DETAILED DESCRIPTION OF THE PREFERRED EMBODIMENT
In the accompanying drawings there is schematically depicted an apparatus
10 for highwall mining. The apparatus 10 includes a miner 11 from which
there trails a car train 12. The car train 12 has at its upper end a
launch vehicle 13 associated with a bunker car 14.
The apparatus 10 is designed to operate and form a mine tunnel 15 having a
mine floor 16 and a mine roof 17 included to the horizontal up to about 20
degrees.
The highwall mining apparatus 10 is intended to be controlled from the
launch vehicle 13 which is intended to be located "above ground" and
preferably adjacent to the entrance to the tunnel 15.
In operation of the above described apparatus 10, the cutting head 18 of
the miner 11 takes the material to be mined from the mine face 19. For
example, the material to be mined may be coal located in a seam 20.

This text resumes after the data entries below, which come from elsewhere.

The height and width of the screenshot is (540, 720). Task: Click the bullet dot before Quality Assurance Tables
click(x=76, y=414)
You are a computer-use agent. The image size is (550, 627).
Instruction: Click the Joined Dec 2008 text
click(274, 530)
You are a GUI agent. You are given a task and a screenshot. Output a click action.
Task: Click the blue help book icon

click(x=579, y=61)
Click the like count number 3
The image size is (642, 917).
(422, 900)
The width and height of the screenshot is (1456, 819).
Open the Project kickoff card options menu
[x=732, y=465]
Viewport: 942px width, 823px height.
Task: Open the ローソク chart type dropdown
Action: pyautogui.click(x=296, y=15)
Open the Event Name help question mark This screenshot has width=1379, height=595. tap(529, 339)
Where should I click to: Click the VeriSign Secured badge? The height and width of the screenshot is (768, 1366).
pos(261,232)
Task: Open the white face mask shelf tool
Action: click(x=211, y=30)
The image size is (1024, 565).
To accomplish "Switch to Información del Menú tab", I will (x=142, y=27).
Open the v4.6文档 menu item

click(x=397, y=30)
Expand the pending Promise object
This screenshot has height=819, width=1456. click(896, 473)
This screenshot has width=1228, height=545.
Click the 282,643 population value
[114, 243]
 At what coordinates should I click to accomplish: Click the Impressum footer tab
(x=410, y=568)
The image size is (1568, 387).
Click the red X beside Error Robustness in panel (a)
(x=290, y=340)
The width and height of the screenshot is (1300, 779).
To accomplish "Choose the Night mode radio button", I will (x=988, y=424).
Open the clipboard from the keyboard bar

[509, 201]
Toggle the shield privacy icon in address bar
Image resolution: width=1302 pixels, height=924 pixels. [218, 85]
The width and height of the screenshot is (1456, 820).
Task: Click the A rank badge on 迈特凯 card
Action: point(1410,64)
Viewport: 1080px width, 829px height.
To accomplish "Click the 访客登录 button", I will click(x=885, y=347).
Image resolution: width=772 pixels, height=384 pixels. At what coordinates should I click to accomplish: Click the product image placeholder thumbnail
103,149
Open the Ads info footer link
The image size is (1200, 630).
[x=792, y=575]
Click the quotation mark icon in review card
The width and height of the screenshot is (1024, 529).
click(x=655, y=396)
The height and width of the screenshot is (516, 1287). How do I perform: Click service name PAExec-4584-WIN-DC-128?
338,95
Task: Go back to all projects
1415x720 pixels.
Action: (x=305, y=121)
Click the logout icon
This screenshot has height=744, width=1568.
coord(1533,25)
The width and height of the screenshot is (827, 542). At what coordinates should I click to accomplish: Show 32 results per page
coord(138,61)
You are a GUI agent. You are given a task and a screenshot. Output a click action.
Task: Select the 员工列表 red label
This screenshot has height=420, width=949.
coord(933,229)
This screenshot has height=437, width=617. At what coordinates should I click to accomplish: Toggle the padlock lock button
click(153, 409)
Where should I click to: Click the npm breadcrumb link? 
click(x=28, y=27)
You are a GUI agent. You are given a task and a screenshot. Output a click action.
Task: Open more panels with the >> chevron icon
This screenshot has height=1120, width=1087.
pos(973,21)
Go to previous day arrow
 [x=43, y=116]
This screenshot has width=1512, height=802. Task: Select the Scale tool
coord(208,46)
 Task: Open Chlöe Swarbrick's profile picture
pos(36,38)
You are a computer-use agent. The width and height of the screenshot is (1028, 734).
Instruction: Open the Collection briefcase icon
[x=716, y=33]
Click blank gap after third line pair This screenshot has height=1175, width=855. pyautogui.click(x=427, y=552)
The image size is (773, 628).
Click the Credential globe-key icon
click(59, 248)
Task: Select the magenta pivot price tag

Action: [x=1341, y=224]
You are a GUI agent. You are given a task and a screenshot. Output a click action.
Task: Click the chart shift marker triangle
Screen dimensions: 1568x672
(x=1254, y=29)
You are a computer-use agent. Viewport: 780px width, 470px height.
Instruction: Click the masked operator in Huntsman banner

In operation of the above described apparatus 10, the cutting head 18
rotates about a generally horizontal axis transverse of the tunnel 15. The
mined coal is delivered to the conveyor cars 21 forming the train 12. The
cars 21 each have a length of conveyor so that the mined material is moved
along the length of the cars 21 to be deposited at the launch vehicle 13.
There the mined material is delivered via the transverse conveyor 35 to
the bunker car 14 or other vehicle to transport the mined coal.
As the face 19 is mined, the miner 11 and its associated train are moved
down the formed tunnel 15. As required, additional cars 21 are added to
the train 12 as the miner 11 descends down the tunnel 15.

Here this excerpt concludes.